The advocates of a second probation, on the other hand, should logically hold that infants in the next world are in a state of sin, and that at death they only enter upon a period of probation in which they may, or may not, accept Christ,—a doctrine much less comforting than that propounded above. See Prentiss, in Presb. Rev., July, 1883: 548-580—“Lyman Beecher and Charles Hodge first made current in this country the doctrine of the salvation of all who die in infancy. If this doctrine be accepted, then it follows: (1) that these partakers of original sin must be saved wholly through divine grace and power; (2) that in the child unborn there is the promise and potency of complete spiritual manhood; (3) that salvation is possible entirely apart from the visible church and the means of grace; (4) that to a full half of the race this life is not in any way a period of probation; (5) that heathen may be saved who have never even heard of the gospel; (6) that the providence of God includes in its scope both infants and heathen.”

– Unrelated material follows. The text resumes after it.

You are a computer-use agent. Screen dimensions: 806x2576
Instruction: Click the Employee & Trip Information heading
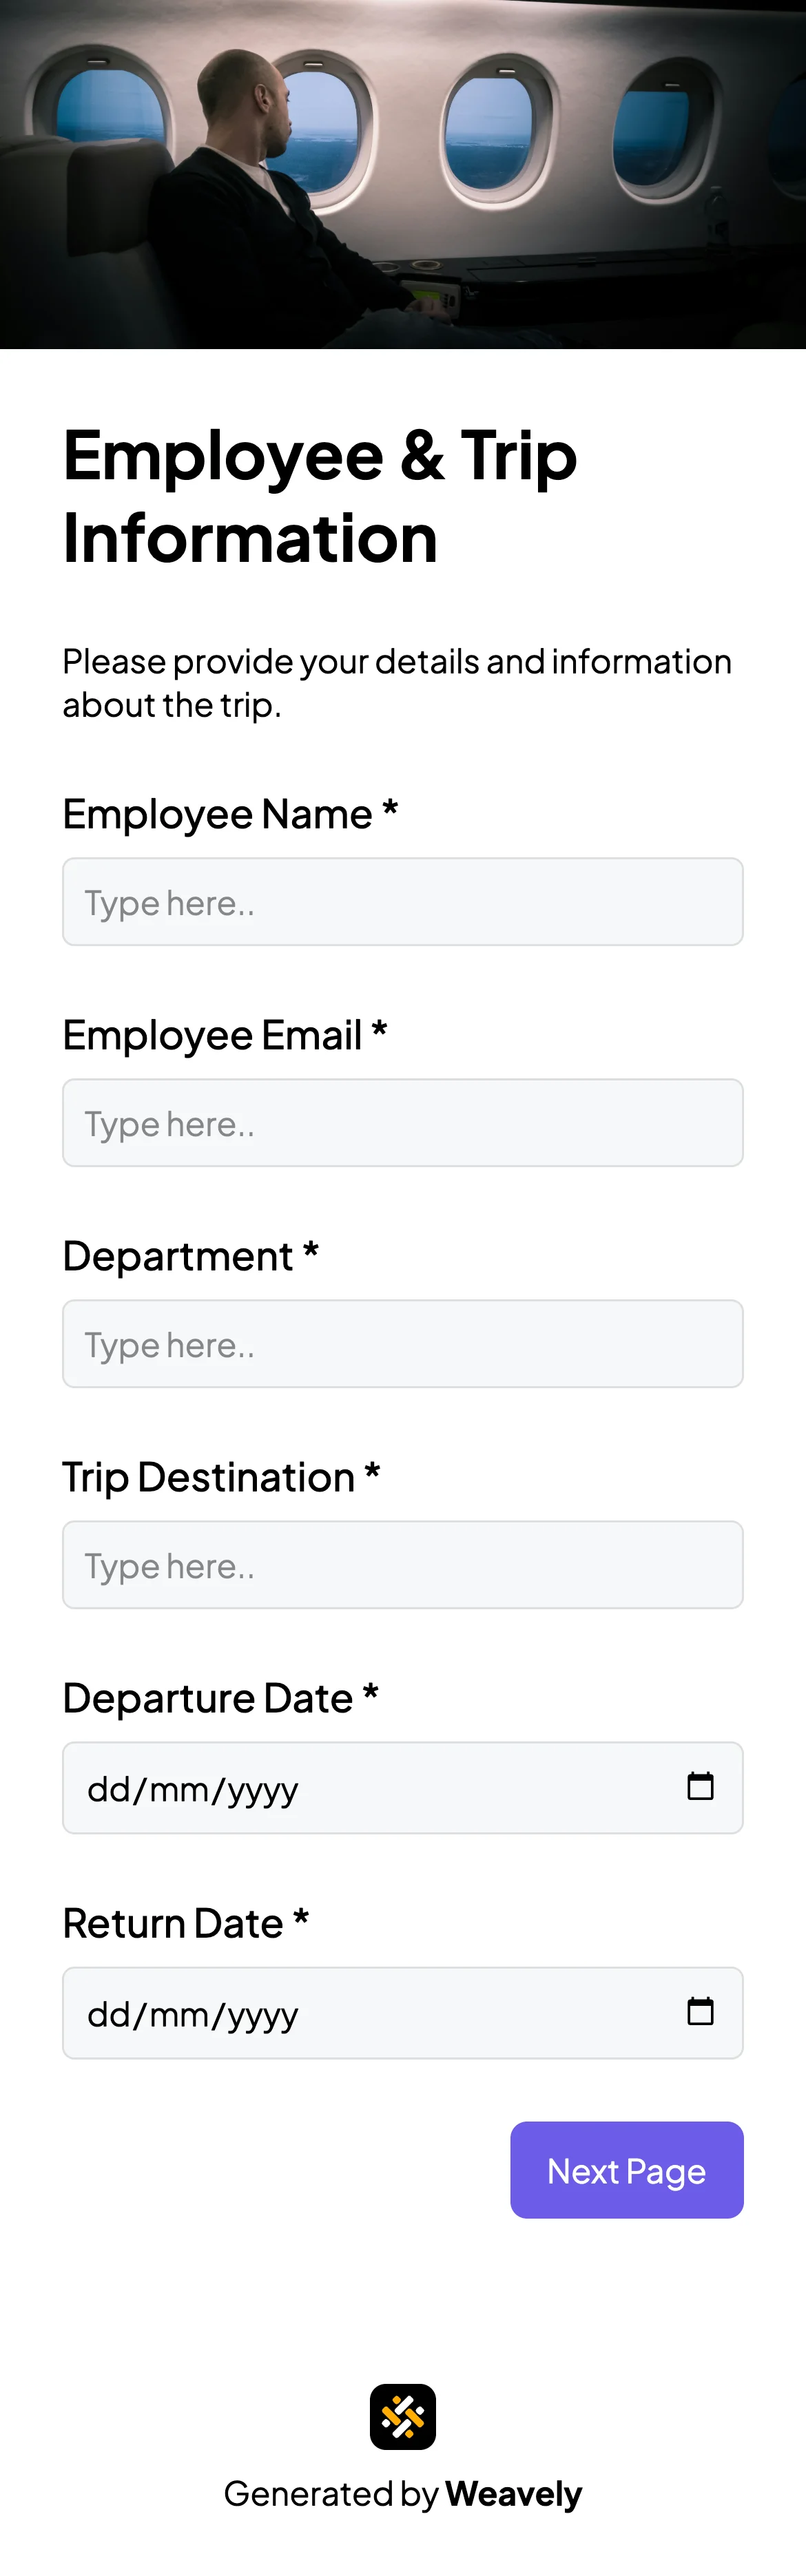(x=320, y=496)
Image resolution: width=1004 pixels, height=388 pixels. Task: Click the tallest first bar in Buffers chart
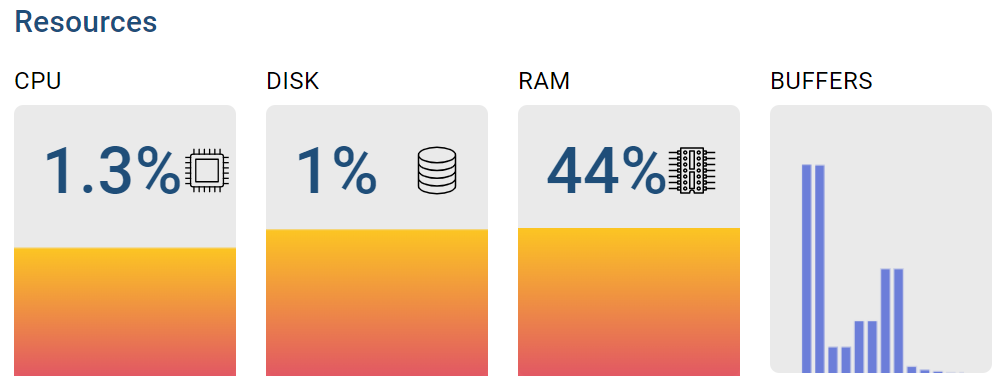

“Children exert a redeeming and reclaiming influence upon us, their casual acts and words and simple trust recalling our world-hardened and wayward hearts again to the feet of God. Silas Marner, the old weaver of Raveloe, so pathetically and vividly described in George Eliot's novel, was a hard, desolate, godless old miser, but after little Eppie strayed into his miserable cottage that memorable winter night, he began again to believe. ‘I think now,’ he said at last, ‘I can trusten God until I die.’ An incident in a Southern hospital illustrates the power of children to call men to repentance. A little girl was to undergo a dangerous operation. When she mounted the table, and the doctor was about to etherize her, he said: ‘Before we can make you well, we must put you to sleep.’ ‘Oh then, if you are going to put me to sleep,’ she sweetly said, ‘I must say my prayers first.’ Then, getting down on her knees, and folding her hands, she repeated that lovely prayer learned at every true mother's feet: ‘Now I lay me down to sleep, I pray the Lord my soul to keep.’ Just for a moment there were moist eyes in that group, for deep chords were touched, and the surgeon afterwards said: ‘I prayed that night for the first time in thirty years.’ ” The child that is old enough to sin against God is old enough to trust in Christ as the Savior of sinners. See Van Dyke, Christ and Little Children; Whitsitt and Warfield, Infant Baptism and Infant Salvation; Hodge, Syst. Theol., 1:26, 27; Ridgeley, Body of Div., 1:422-425; Calvin, Institutes, II, i, 8; Westminster Larger Catechism, x, 3; Krauth, Infant Salvation in the Calvinistic System; Candlish on Atonement, part ii, chap. 1; Geo. P. Fisher, in New Englander, Apr. 1868:338; J. F. Clarke, Truths and Errors of Orthodoxy, 360.